Write out again, exactly, the lines below starting at the one with "Click into the Blouse uniform type field" and ending at the one with "You are a computer-use agent. The".

Information provided Block Start

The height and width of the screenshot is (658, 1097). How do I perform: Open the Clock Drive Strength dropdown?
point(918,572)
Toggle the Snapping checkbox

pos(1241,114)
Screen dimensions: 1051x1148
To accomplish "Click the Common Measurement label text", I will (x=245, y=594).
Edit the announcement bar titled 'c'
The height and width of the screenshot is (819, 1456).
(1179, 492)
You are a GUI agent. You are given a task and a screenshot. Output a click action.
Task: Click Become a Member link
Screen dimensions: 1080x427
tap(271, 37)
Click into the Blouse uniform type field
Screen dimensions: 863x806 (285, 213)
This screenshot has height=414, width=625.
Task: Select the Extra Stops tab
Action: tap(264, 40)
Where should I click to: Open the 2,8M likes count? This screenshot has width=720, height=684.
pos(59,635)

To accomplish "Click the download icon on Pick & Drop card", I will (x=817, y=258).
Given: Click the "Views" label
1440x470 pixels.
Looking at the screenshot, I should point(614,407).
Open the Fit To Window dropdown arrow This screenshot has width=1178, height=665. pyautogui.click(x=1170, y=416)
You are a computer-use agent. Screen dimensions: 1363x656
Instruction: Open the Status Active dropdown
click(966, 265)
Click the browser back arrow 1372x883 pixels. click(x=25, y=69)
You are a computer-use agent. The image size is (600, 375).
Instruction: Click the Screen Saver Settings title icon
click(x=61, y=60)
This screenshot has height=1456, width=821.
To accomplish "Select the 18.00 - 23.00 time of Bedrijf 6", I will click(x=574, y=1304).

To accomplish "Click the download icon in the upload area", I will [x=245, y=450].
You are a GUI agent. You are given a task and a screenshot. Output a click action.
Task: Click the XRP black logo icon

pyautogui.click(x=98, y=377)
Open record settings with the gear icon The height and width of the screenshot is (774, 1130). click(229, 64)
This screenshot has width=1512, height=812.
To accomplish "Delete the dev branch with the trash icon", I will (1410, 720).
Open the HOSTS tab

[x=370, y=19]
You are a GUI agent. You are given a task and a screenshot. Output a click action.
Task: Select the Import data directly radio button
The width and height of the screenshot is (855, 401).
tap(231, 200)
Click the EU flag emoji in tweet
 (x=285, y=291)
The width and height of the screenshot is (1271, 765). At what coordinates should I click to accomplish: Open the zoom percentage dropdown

Information provided Block End

▶ _Exercise response_
Click into the Blouse uniform type field
Screen dimensions: 863x806 (285, 213)
This screenshot has height=414, width=625.
Task: Select the Extra Stops tab
Action: tap(264, 40)
Where should I click to: Open the 2,8M likes count? This screenshot has width=720, height=684.
pos(59,635)

To accomplish "Click the download icon on Pick & Drop card", I will (x=817, y=258).
Given: Click the "Views" label
1440x470 pixels.
Looking at the screenshot, I should point(614,407).
Open the Fit To Window dropdown arrow This screenshot has width=1178, height=665. pyautogui.click(x=1170, y=416)
You are a computer-use agent. Screen dimensions: 1363x656
Instruction: Open the Status Active dropdown
click(966, 265)
Click the browser back arrow 1372x883 pixels. click(x=25, y=69)
You are a computer-use agent. The image size is (600, 375).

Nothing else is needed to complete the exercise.